Information |
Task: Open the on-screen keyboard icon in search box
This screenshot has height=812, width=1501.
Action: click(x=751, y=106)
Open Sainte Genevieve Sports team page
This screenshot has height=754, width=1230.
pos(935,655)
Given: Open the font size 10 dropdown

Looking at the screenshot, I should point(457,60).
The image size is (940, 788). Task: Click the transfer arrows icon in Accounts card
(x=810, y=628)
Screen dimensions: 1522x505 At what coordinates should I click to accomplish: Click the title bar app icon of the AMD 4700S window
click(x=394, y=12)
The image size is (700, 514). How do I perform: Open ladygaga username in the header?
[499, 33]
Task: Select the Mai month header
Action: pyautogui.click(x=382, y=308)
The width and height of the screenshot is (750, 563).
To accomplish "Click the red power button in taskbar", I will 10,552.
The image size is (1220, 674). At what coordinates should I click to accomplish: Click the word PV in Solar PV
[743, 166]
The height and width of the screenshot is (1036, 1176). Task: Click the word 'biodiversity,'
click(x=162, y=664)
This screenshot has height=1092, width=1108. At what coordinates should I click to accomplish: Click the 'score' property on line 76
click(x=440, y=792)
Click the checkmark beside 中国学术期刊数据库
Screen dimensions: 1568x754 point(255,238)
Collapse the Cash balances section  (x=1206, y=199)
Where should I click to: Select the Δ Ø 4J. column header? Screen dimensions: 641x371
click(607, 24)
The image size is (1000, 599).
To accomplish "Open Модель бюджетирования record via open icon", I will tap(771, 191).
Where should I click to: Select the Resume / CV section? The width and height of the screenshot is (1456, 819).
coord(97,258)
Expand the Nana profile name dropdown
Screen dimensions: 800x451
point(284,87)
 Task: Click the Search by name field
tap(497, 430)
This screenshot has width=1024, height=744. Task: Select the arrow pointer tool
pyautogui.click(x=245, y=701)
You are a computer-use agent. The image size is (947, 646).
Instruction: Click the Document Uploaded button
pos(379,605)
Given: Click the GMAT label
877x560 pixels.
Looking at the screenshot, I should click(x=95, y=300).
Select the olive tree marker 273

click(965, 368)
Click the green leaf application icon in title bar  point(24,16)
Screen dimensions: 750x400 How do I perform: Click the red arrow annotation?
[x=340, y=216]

Problem description | If a line in the records includes the string "will", copy it.

Solved exercise |
To accomplish "Click the red power button in taskbar", I will 10,552.
To accomplish "Open Модель бюджетирования record via open icon", I will tap(771, 191).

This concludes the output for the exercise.